At that point, staring at the html, it occurs that for some weird 1990's reason, every image is wrapped in an <a> tag with an onclick instead of just putting the onclick directly on the image. Well, a bunch more search and replace later, and THAT mess is dealt with.

Now, we have a version of the program that runs smoothly 320px wide or less, and is predictable (except for some reason we've broken the auto-solver... but for now, who cares? Let's comment that out, and try moving this baby over to the Pre!

We use either the komodo or eclipse editor to

  • create a new app
  • add a scene called 'game'
  • add the pegged.js to the sources.json
  • copy the body of our pegged.html into game-scene.html
  • tell the stage-assistant to push game-scene
  • copy our images into the images folder of the app
  • save everything
  • package to an ipk and push to the emulator!

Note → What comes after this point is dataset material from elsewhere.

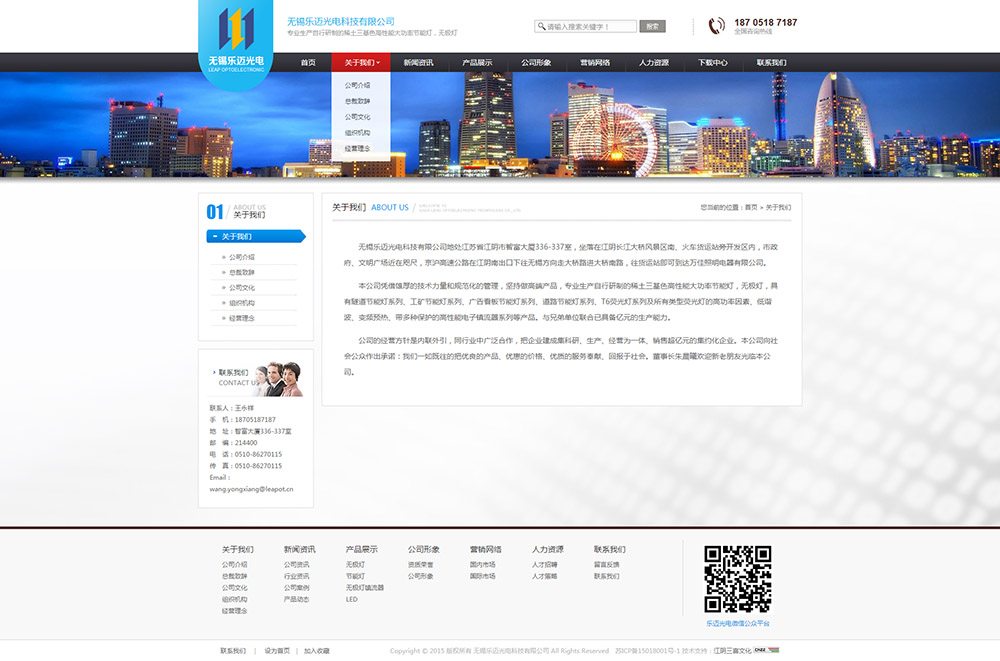This screenshot has width=1000, height=661.
Task: Click the CNZZ statistics icon in footer
Action: pyautogui.click(x=767, y=650)
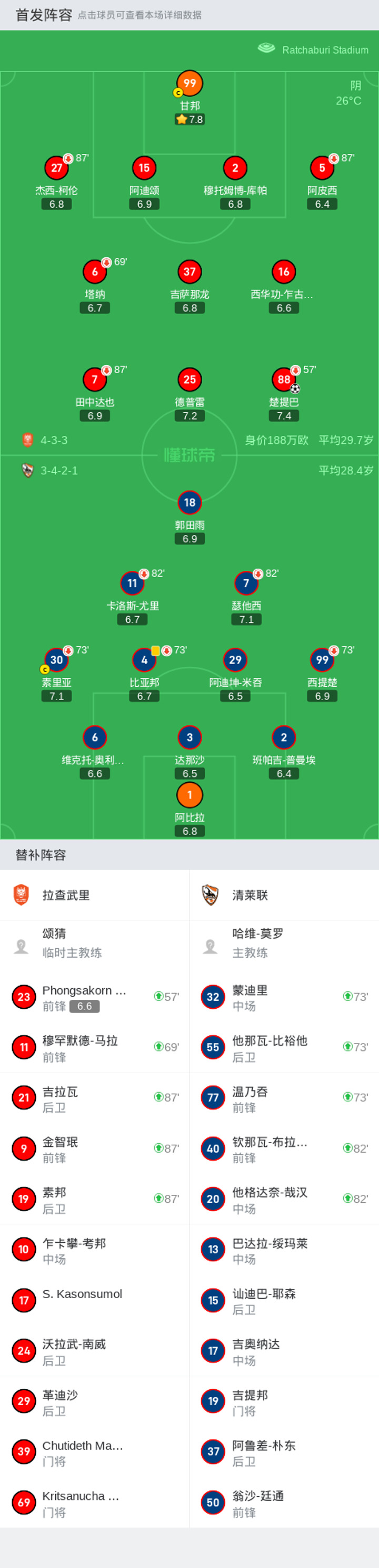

Yippee..... oooops.... errrr. what did I do wrong?

Pegged6.png

Clearly, our calculations about width were off. Ooops. Let's see,

320 / 7 = 45.71 and our images are 45 with a 2 px border, which adds up to 329. Ooops. How about we just make those nasty borders go away? And while we're at it, oh yea, forgot to copy the css into the app's css file.

Pegged7.png

and with that, we have a working pegged program on the Pre. Are we done? Well, we're done for TODAY. We're tired. But tommorow holds the tweaking challenges. Where did those horizontal bars come from? Why is there so much blank space above the game? How do I make my transparent PNG's for the corners actually transparent? Can I make an empty circle cell look nicer and not all Jaggey? But that for another day. We have successfully ported an alpha of our app to the Pre. Congratulations.